**PROBLEM:** Your answer should be the lines from the start of the records through the line with "token (43, 1556)", copied word for word.

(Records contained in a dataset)
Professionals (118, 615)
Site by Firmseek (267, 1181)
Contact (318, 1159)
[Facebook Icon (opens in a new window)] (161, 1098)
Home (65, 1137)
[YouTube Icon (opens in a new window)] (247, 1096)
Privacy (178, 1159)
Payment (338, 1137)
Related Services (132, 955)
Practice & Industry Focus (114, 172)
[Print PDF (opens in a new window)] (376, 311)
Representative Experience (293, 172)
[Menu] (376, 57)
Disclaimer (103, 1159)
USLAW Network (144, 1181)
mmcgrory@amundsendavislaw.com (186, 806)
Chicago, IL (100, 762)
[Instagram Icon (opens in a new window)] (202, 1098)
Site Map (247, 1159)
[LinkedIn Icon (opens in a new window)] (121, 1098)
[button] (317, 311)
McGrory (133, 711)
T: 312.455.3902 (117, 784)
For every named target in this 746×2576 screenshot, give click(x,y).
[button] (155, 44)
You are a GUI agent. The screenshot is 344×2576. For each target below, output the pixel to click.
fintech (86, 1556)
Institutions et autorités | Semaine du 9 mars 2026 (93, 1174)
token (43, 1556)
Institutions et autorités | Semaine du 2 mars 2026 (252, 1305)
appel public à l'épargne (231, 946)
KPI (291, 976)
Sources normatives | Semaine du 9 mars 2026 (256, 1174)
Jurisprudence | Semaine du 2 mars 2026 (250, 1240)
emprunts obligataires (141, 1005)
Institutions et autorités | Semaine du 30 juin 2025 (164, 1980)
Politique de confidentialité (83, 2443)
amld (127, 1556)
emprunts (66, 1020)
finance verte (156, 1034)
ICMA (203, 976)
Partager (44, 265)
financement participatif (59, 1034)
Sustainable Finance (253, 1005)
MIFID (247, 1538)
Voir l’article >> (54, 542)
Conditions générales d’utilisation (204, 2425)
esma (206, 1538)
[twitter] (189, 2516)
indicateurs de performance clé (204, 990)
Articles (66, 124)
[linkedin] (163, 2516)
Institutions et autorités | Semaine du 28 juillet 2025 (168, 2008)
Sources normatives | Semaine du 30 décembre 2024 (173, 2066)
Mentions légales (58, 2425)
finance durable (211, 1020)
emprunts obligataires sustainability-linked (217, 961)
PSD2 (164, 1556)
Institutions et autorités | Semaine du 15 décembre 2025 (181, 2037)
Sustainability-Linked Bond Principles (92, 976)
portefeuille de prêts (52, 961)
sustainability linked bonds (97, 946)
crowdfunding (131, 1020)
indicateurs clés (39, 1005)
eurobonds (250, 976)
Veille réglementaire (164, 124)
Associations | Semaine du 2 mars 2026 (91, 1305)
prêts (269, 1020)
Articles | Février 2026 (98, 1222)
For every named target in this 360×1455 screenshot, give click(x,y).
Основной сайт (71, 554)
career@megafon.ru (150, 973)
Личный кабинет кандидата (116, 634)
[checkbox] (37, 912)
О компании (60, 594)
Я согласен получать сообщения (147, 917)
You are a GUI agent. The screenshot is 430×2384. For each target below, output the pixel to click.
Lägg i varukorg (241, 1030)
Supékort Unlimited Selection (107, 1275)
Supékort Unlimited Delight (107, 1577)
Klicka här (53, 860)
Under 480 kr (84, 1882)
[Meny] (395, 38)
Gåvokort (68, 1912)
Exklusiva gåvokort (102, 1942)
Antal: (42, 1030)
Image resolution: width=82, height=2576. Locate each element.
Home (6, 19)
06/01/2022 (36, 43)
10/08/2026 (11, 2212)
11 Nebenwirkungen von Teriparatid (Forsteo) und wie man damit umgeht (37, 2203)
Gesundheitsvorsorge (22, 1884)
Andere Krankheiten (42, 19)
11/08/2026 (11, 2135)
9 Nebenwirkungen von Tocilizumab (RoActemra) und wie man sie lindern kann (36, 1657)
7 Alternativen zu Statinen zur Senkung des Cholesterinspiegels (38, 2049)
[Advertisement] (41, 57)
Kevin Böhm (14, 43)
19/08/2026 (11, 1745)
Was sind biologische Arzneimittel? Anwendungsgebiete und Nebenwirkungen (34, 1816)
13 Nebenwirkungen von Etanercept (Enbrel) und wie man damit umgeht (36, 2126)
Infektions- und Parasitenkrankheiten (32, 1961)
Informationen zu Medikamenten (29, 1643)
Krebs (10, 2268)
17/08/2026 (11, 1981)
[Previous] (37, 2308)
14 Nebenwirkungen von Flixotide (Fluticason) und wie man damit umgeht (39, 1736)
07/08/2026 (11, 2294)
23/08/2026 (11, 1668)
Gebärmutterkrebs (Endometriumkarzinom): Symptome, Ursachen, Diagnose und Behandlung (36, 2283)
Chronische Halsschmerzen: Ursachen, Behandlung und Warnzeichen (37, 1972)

**FINISHED EXERCISE:**
Professionals (118, 615)
Site by Firmseek (267, 1181)
Contact (318, 1159)
[Facebook Icon (opens in a new window)] (161, 1098)
Home (65, 1137)
[YouTube Icon (opens in a new window)] (247, 1096)
Privacy (178, 1159)
Payment (338, 1137)
Related Services (132, 955)
Practice & Industry Focus (114, 172)
[Print PDF (opens in a new window)] (376, 311)
Representative Experience (293, 172)
[Menu] (376, 57)
Disclaimer (103, 1159)
USLAW Network (144, 1181)
mmcgrory@amundsendavislaw.com (186, 806)
Chicago, IL (100, 762)
[Instagram Icon (opens in a new window)] (202, 1098)
Site Map (247, 1159)
[LinkedIn Icon (opens in a new window)] (121, 1098)
[button] (317, 311)
McGrory (133, 711)
T: 312.455.3902 (117, 784)
For every named target in this 746×2576 screenshot, give click(x,y).
[button] (155, 44)
You are a GUI agent. The screenshot is 344×2576. For each target below, output the pixel to click.
fintech (86, 1556)
Institutions et autorités | Semaine du 9 mars 2026 (93, 1174)
token (43, 1556)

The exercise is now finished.